Até meados dos anos 1970, escreveu Dora Kramer em sua coluna na edição desta semana da revista Veja, os concursos de fantasia
promovidos por grandes clubes e hotéis, principalmente no Rio de Janeiro, eram
um acontecimento de sucesso absoluto no Carnaval. Havia duas categorias: luxo e
originalidade. Na primeira, valia o esplendor; na segunda, a capacidade de
surpreender. Se houvesse hoje um campeonato mundial entre países no quesito
originalidade, o Brasil seria hors-concours, tal a fertilidade do país em
ineditismos.
De Fernando Henrique
Cardoso costumava-se dizer que era um presidente fora da curva, dado seu
preparo intelectual e sua “vivência de mundo”. Isso depois de o Brasil já ter
se inscrito no campo das primazias com um impeachment presidencial na estrita
regra democrática, sem quebra institucional, a despeito da proximidade do
finado período autoritário e da ainda incipiente cultura democrática nas
esferas pública e privada.
De lá para cá vem sendo produzida uma série de
originalidades, a mais recente delas de novo atinente a um presidente. Jair Bolsonaro poderia também ser
considerado um ponto fora da curva (pelas razões opostas às que assim
enquadravam FHC) se nos últimos anos
o país não tivesse se notabilizado pela transformação da exceção em regra. Era
um governador baiano, Otávio Mangabeira,
quem dizia: “Pense num absurdo, na Bahia tem precedente”.

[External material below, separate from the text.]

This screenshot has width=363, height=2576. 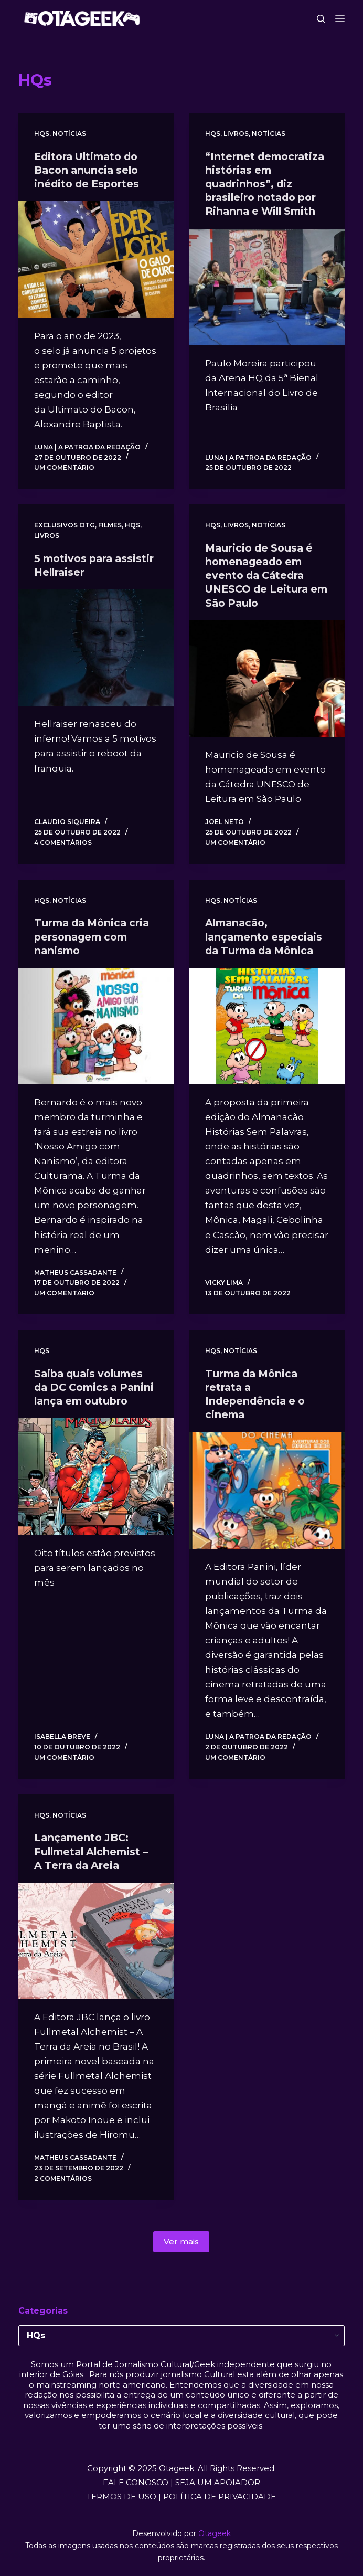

A constatação, ampliada em âmbito nacional, não poderia ser
mais atual quando se pensa na eleição para presidente de um deputado de atuação
inexpressiva no Parlamento, com posições extremadas, muitas vezes caricatas, e
que até outro dia não influía nem contribuía com coisa alguma para a cena
política do país.
A fim de economizarmos espaço e evitarmos repetições,
deixemos aqui de lado os detalhes da devastação ainda em andamento ocasionada
pela Lava-Jato e derivados
nos grandes, médios e pequenos escalões políticos e empresariais. Vamos direto
ao seu efeito mais vistoso: um ex-presidente da República altamente popular,
tido por muita gente (inclusive pelo próprio) como inimputável, preso e com mais
de meia dúzia de processos nas costas. E o que dizer da prisão dos quatro
últimos governadores do Rio de Janeiro, dois ainda na cadeia?
Um segundo impeachment presidencial em menos de 25 anos
também não é algo corriqueiro, embora o inusitado ainda reservasse outra
surpresa: o governo substituto daquele amplamente rejeitado viria a fazer
história como o mais impopular dos tempos democráticos, apesar de ter estancado
uma trajetória ao inevitável fundo do poço.
É assim, em ambiente de coisa nunca vista, que finalizamos o
ano e mais um período presidencial: com Michel
Temer tendo evitado o desastre maior e, por força de ter virado vidraça na
Presidência, deixando agora o cargo na condição de investigado, denunciado,
processado, todo enrolado com a lei, assim como boa parte dos companheiros que
com ele durante anos foram condôminos do poder.
Tivessem deixado ao PT,
Dilma e Lula as batatas, Temer e
a turma do MDB talvez estivessem
agora em melhores lençóis. Mas o Brasil não saberia da missa a metade.